Print each entry verbatim.

> _Input material_:
========================

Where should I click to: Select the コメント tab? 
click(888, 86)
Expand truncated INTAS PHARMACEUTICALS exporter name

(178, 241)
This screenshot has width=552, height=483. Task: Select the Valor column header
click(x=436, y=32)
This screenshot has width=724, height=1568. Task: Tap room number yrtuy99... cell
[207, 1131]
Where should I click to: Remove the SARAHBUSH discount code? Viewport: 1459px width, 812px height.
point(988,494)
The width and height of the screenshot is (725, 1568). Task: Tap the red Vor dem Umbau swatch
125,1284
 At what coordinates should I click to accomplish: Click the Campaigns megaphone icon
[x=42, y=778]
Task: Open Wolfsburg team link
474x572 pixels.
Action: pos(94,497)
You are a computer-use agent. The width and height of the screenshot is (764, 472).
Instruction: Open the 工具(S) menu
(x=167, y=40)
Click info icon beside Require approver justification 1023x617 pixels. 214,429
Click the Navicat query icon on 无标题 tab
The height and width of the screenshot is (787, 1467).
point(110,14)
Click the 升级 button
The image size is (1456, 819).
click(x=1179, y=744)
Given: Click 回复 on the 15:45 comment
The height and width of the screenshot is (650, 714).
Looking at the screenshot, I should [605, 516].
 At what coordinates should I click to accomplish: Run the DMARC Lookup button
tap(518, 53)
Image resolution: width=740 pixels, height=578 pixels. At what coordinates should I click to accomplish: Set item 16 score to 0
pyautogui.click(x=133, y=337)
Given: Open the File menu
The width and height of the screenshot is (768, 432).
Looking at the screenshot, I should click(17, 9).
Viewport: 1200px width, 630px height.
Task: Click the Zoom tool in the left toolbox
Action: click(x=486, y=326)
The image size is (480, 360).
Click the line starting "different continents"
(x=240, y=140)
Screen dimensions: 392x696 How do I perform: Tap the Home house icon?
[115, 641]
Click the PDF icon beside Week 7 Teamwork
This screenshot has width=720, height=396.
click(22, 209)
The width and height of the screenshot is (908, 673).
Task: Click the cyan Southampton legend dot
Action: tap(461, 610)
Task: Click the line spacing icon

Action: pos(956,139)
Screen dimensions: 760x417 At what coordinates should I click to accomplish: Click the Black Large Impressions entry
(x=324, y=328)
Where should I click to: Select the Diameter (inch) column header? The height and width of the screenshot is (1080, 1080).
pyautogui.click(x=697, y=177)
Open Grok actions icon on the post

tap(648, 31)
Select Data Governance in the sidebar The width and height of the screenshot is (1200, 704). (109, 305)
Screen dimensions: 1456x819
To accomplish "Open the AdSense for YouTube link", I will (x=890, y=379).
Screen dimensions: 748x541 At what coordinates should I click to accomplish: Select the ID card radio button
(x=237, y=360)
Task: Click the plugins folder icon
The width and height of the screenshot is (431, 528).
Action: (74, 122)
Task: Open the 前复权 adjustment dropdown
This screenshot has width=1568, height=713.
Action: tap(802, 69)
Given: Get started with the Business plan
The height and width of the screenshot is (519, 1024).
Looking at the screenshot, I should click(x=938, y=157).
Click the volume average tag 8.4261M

========================

> _Exercise solution_:
Where should I click to: Select the コメント tab? 
click(888, 86)
Expand truncated INTAS PHARMACEUTICALS exporter name

(178, 241)
This screenshot has width=552, height=483. Task: Select the Valor column header
click(x=436, y=32)
This screenshot has width=724, height=1568. Task: Tap room number yrtuy99... cell
[207, 1131]
Where should I click to: Remove the SARAHBUSH discount code? Viewport: 1459px width, 812px height.
point(988,494)
The width and height of the screenshot is (725, 1568). Task: Tap the red Vor dem Umbau swatch
125,1284
 At what coordinates should I click to accomplish: Click the Campaigns megaphone icon
[x=42, y=778]
Task: Open Wolfsburg team link
474x572 pixels.
Action: pos(94,497)
You are a computer-use agent. The width and height of the screenshot is (764, 472).
Instruction: Open the 工具(S) menu
(x=167, y=40)
Click info icon beside Require approver justification 1023x617 pixels. 214,429
Click the Navicat query icon on 无标题 tab
The height and width of the screenshot is (787, 1467).
point(110,14)
Click the 升级 button
The image size is (1456, 819).
click(x=1179, y=744)
Given: Click 回复 on the 15:45 comment
The height and width of the screenshot is (650, 714).
Looking at the screenshot, I should [605, 516].
 At what coordinates should I click to accomplish: Run the DMARC Lookup button
tap(518, 53)
Image resolution: width=740 pixels, height=578 pixels. At what coordinates should I click to accomplish: Set item 16 score to 0
pyautogui.click(x=133, y=337)
Given: Open the File menu
The width and height of the screenshot is (768, 432).
Looking at the screenshot, I should click(17, 9).
Viewport: 1200px width, 630px height.
Task: Click the Zoom tool in the left toolbox
Action: click(x=486, y=326)
The image size is (480, 360).
Click the line starting "different continents"
(x=240, y=140)
Screen dimensions: 392x696 How do I perform: Tap the Home house icon?
[115, 641]
Click the PDF icon beside Week 7 Teamwork
This screenshot has width=720, height=396.
click(22, 209)
The width and height of the screenshot is (908, 673).
Task: Click the cyan Southampton legend dot
Action: tap(461, 610)
Task: Click the line spacing icon

Action: pos(956,139)
Screen dimensions: 760x417 At what coordinates should I click to accomplish: Click the Black Large Impressions entry
(x=324, y=328)
Where should I click to: Select the Diameter (inch) column header? The height and width of the screenshot is (1080, 1080).
pyautogui.click(x=697, y=177)
Open Grok actions icon on the post

tap(648, 31)
Select Data Governance in the sidebar The width and height of the screenshot is (1200, 704). (109, 305)
Screen dimensions: 1456x819
To accomplish "Open the AdSense for YouTube link", I will (x=890, y=379).
Screen dimensions: 748x541 At what coordinates should I click to accomplish: Select the ID card radio button
(x=237, y=360)
Task: Click the plugins folder icon
The width and height of the screenshot is (431, 528).
Action: (74, 122)
Task: Open the 前复权 adjustment dropdown
This screenshot has width=1568, height=713.
Action: tap(802, 69)
Given: Get started with the Business plan
The height and width of the screenshot is (519, 1024).
Looking at the screenshot, I should click(x=938, y=157).
Click the volume average tag 8.4261M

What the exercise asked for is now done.